Showing posts with label artist. Show all posts
Showing posts with label artist. Show all posts

Monday, February 7, 2011

When Home is... the Art of Afternoon Tea



“No afternoon tea party is complete without a gorgeous teapot... I pounced on this divine silver-plated teapot in Venice and lugged it around for three months, much to my husband’s dismay...”




And so begins Alexandra Nea Graham’s personal journey into the world of afternoon tea. With her exquisite drawings, she captures a world that revisits the old tradition of taking the time over simple pleasures: cooking, brewing tea and sitting down to have a chat and enjoy homemade food with friends and family.

It’s also a world that encapsulates fashion designer Al’s lifelong passions: collecting, baking and drawing. And it’s a private world she has recently begun to share through her blog, The Art of Afternoon Tea.

So what came first? ‘I’ve been drawing for as long as I can remember and I started collecting china teacups when I was around 13’, Al tells me while pouring us tea in the sun-filled kitchen of the 1890s worker’s cottage she shares with her husband, Jim, in Sydney’s inner west.



‘Mum is a great cook and was always getting my sister and I to help her in the kitchen when we were very young.
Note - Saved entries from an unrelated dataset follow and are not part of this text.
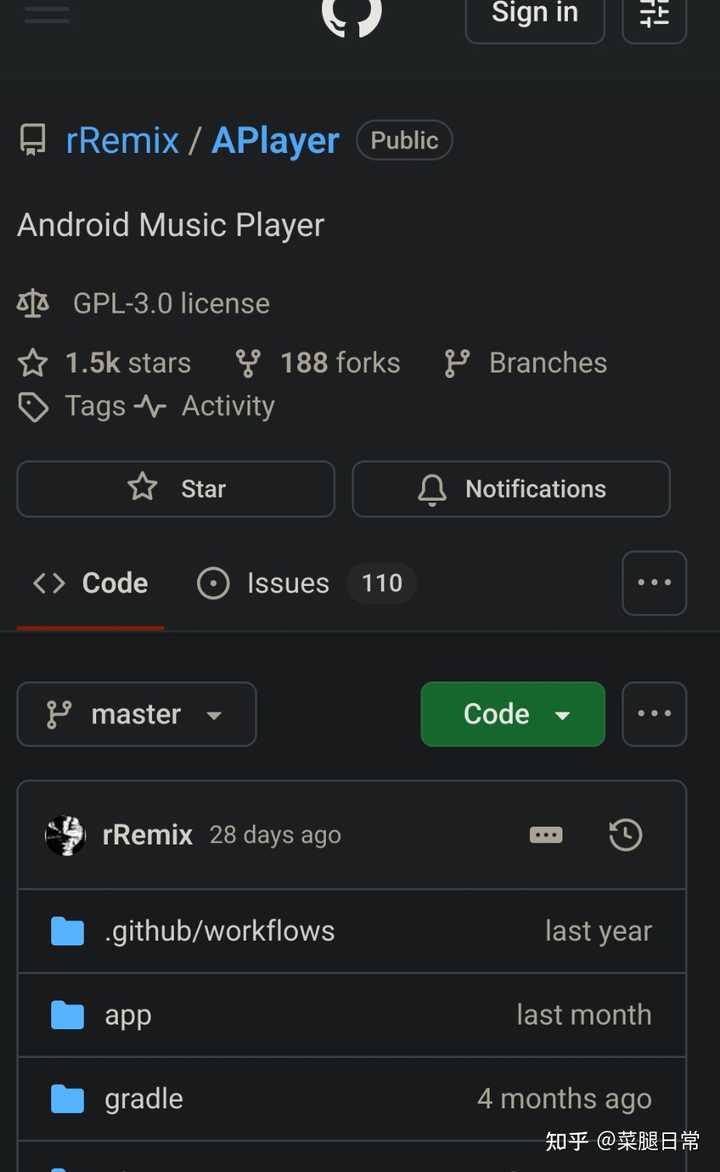The width and height of the screenshot is (720, 1172).
Task: Click the Sign in button
Action: pos(535,15)
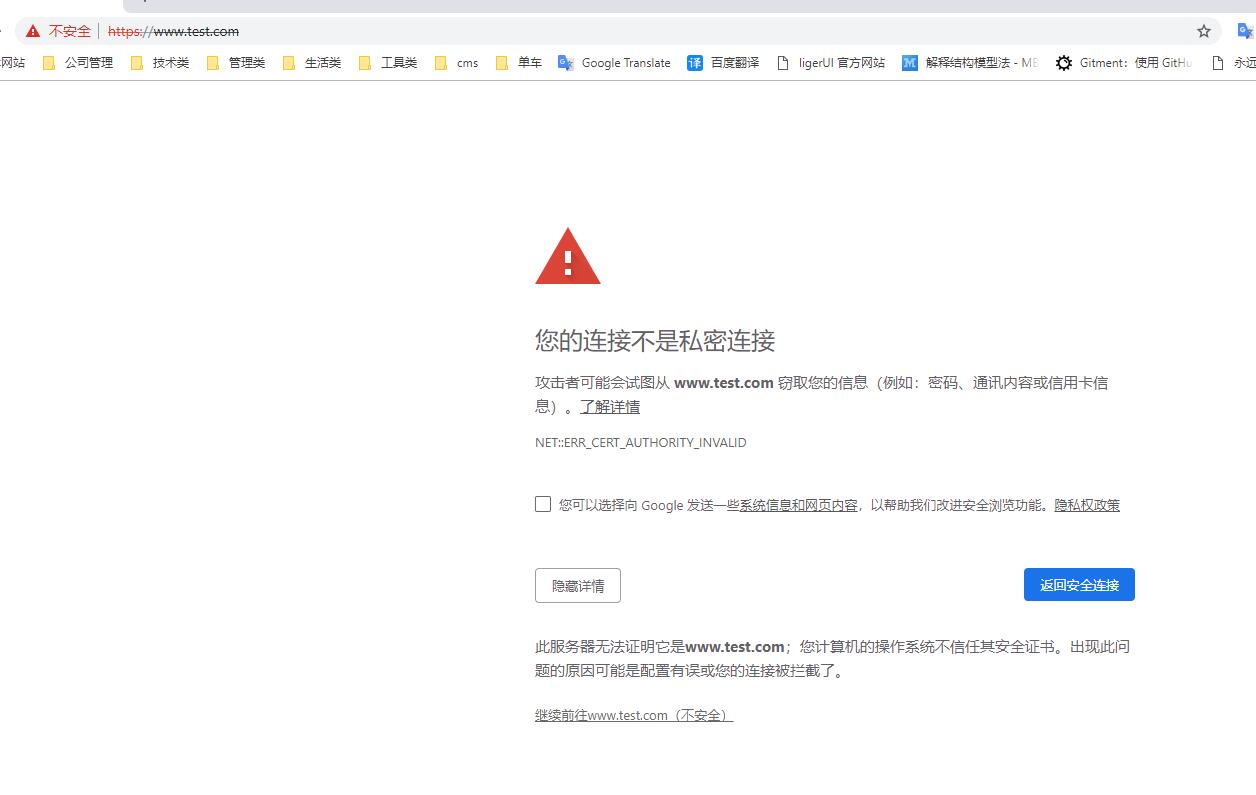Click the translate extension icon in the toolbar
1256x795 pixels.
pyautogui.click(x=1245, y=31)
I don’t know why but I’ve always loved the baking side of cooking.’

As she slices the decadent looking raspberry and hazelnut cake, she continues, ‘I think it appeals to me because it’s so visually attractive.’
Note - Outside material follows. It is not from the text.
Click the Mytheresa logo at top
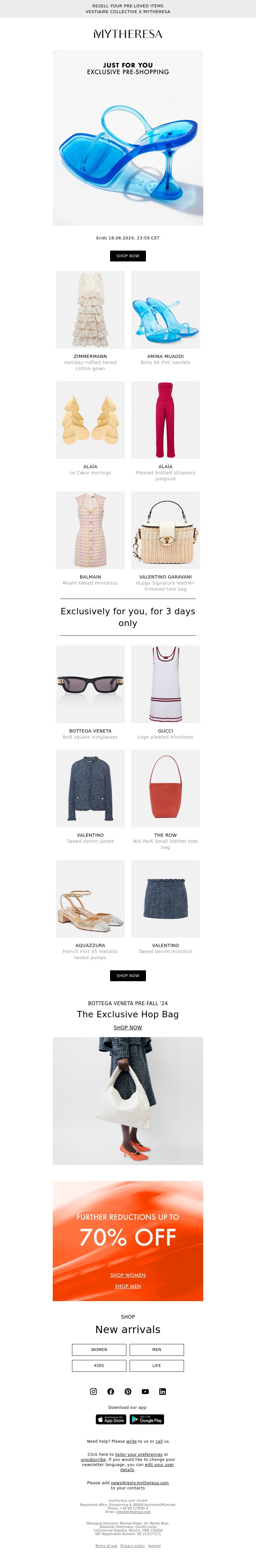This screenshot has width=256, height=1568. tap(128, 34)
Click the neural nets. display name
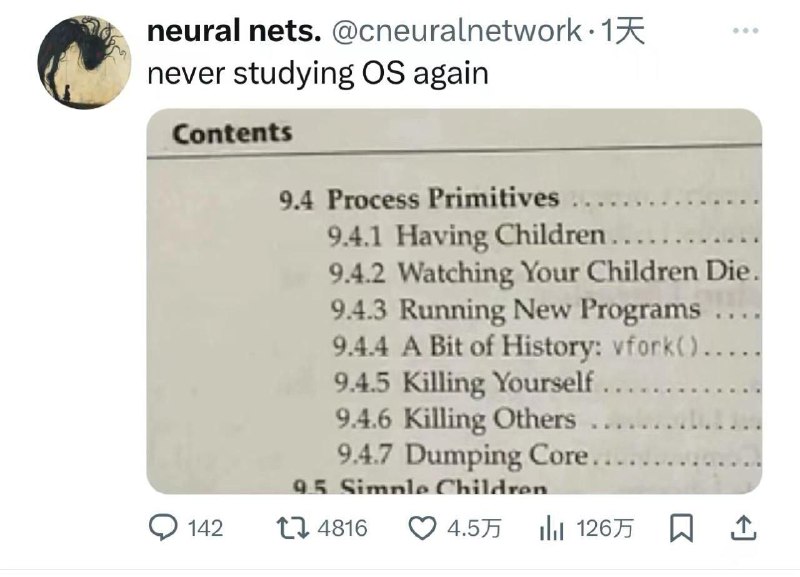Screen dimensions: 800x577 [x=234, y=32]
Holding a Mother-of-Pearl handled fork in one hand and a vintage, hand embroidered napkin in my other, I’m inclined to agree with her. The whole table is so visually attractive it deserves to be captured before our plates become filled with crumbs, cups tea-stained and saucers splattered with milk.



Thankfully, Al has already captured 62 such vignettes and still has many more recipes to bake, and china, cake stands, cutlery and napery to draw. Each week she posts a drawing, writes notes on the collectables, the origin of the recipe as well as the recipe in full.

Aside from her love of drawing, she has another incentive to keep her project going; ‘There is a ban on me adding to my teacup collection until I have drawn them all’, she laughs as we look at the dresser with its shelves of stacked teacups, plates, vintage tins and cut glass cake stands and silverware.



Al can’t remember how the idea for the blog came about, ‘About three years ago I was looking for a reason to draw. While I love fashion design, art is my other main passion and I had been thinking about ways to move towards an illustration career. One day I made a cake, pulled it out of the oven and decided to draw it. It worked out well and I thought I should keep doing it. Then I drew a stack of teacups and it went from there.’

Generally, Al will bake on a Saturday and set up the scene to draw on the Sunday. ‘I draw here,’ she says, pointing to the kitchen table we are sitting at, ‘because the light is so good.’

The illustrations are drawn with mix media; the main material used being coloured pencils and other medias often used are the pantone markers (as traditionally used in fashion illustrations) and graphite pencils.

Al will complete the picture in one sitting. ‘It takes about eight or nine hours to draw a full afternoon tea scene. Once I’m involved in drawing I don’t want to be doing anything else until I’ve finished.’

Realising she could have the makings of a visually different cookbook, she sent word out to friends and family asking for any afternoon tea recipes, particularly any involving family traditions. The response she got was ‘fantastic’.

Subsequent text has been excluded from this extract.